== PROBLEM DESCRIPTION ==
Your task is to copy every line of the entries that holds the word "showing".

== PROVIDED RECORDS ==
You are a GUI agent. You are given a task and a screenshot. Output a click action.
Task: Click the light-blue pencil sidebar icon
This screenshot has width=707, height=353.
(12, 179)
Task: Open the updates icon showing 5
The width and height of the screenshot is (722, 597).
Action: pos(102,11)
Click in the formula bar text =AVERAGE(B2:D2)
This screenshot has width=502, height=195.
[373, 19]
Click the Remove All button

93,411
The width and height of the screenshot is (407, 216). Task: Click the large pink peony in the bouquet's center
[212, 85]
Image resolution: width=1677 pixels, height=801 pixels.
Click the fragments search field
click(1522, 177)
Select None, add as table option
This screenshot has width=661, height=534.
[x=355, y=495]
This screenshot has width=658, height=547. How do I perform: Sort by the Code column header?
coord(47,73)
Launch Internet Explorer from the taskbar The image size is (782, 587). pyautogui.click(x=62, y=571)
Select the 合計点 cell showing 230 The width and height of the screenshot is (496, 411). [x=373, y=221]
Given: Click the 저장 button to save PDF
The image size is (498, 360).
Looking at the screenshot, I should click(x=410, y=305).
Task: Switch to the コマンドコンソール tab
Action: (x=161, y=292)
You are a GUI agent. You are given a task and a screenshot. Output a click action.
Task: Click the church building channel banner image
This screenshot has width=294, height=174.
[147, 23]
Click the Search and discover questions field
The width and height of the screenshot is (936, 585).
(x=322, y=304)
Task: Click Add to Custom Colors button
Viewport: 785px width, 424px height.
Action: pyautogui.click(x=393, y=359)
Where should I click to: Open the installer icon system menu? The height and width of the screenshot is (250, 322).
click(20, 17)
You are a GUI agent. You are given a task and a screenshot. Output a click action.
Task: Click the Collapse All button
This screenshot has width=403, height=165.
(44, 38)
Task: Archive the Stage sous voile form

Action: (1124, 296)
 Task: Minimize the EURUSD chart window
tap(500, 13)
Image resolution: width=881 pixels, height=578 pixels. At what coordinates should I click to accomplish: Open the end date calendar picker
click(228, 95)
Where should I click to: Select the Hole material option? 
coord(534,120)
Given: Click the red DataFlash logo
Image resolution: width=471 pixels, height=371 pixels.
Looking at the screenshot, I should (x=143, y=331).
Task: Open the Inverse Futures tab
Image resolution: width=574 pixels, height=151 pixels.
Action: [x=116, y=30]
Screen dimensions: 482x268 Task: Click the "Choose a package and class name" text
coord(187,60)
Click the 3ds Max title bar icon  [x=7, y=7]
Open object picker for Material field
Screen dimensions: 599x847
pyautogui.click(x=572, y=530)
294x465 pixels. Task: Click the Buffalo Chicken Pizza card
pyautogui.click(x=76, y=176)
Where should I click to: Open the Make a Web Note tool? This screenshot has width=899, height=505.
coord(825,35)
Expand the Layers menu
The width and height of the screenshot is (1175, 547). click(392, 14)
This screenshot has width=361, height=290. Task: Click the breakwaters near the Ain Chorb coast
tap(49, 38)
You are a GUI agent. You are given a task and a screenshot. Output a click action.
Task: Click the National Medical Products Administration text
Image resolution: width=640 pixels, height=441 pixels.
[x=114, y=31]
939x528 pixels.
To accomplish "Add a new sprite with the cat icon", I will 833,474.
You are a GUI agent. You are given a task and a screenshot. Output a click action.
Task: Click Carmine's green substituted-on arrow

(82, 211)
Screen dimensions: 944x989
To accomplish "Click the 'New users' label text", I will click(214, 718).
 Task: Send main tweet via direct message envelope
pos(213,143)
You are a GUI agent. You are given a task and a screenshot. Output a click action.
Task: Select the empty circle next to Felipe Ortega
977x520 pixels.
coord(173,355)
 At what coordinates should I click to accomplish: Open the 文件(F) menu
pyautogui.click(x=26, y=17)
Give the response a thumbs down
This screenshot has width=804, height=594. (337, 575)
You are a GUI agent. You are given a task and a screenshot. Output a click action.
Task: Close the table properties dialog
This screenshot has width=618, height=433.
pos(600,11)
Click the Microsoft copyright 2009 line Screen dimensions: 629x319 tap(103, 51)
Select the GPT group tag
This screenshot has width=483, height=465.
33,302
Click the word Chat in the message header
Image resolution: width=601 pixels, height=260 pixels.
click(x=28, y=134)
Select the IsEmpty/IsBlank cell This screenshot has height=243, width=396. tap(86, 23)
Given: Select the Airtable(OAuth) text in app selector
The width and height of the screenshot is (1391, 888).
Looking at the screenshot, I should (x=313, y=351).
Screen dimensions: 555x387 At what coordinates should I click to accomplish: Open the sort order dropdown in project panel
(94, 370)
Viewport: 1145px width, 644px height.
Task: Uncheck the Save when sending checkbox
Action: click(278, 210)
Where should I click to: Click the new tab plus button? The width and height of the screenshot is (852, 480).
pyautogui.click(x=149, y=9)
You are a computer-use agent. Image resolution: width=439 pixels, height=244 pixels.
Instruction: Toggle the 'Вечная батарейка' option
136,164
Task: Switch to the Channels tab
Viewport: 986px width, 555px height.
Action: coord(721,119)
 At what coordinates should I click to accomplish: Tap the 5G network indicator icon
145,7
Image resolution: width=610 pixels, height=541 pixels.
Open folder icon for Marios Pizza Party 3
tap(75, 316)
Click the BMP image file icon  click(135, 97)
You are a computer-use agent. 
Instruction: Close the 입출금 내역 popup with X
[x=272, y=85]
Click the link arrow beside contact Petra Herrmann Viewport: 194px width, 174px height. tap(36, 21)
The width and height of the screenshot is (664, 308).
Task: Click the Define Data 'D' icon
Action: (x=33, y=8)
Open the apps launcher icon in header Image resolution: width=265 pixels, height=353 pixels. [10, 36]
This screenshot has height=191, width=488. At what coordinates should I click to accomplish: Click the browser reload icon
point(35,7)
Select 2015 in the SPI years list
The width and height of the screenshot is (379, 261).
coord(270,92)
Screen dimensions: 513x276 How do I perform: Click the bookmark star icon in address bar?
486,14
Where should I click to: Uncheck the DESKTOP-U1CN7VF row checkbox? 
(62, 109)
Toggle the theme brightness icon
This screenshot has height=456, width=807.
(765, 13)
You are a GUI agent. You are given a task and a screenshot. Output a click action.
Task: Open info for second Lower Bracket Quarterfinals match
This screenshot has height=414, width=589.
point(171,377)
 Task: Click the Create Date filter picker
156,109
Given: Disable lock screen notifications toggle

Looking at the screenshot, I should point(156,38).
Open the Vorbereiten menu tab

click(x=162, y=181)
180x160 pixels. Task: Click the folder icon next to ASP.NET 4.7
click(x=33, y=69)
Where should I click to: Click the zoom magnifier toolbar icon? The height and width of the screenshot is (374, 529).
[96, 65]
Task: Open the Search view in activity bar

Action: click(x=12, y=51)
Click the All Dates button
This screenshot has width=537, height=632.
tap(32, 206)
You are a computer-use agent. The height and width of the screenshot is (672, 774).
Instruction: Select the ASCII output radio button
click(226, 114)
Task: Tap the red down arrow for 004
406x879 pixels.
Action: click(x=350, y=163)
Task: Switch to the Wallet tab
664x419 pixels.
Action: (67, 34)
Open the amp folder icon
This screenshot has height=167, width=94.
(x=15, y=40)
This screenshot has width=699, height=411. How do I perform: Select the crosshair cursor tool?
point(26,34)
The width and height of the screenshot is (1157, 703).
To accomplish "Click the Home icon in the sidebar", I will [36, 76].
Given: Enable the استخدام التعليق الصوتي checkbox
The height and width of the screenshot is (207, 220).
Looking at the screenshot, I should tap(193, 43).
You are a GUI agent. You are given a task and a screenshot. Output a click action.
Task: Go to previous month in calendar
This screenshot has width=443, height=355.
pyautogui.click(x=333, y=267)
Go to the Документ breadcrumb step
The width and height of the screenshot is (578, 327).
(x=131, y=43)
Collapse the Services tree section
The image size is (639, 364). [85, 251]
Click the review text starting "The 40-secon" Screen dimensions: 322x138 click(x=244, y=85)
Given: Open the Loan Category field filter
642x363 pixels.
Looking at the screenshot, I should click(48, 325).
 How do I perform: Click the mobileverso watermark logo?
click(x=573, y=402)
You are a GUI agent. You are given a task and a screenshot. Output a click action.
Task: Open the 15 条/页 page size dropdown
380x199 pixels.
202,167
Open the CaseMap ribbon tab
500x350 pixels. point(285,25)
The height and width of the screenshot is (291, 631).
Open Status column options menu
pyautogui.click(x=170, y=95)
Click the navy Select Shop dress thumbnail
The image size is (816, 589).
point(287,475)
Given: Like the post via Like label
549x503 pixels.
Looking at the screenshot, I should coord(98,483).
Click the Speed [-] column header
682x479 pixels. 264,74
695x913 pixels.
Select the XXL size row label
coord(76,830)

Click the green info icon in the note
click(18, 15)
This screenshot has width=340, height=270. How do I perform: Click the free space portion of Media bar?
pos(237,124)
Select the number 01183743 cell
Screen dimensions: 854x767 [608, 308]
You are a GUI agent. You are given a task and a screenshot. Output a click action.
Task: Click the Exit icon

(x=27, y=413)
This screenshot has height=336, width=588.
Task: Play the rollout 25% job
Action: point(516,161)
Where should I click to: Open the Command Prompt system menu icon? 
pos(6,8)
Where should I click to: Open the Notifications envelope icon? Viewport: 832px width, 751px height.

== OUTPUT FOR THIS EXERCISE ==
Task: Open the updates icon showing 5
Select the 合計点 cell showing 230 The width and height of the screenshot is (496, 411). [x=373, y=221]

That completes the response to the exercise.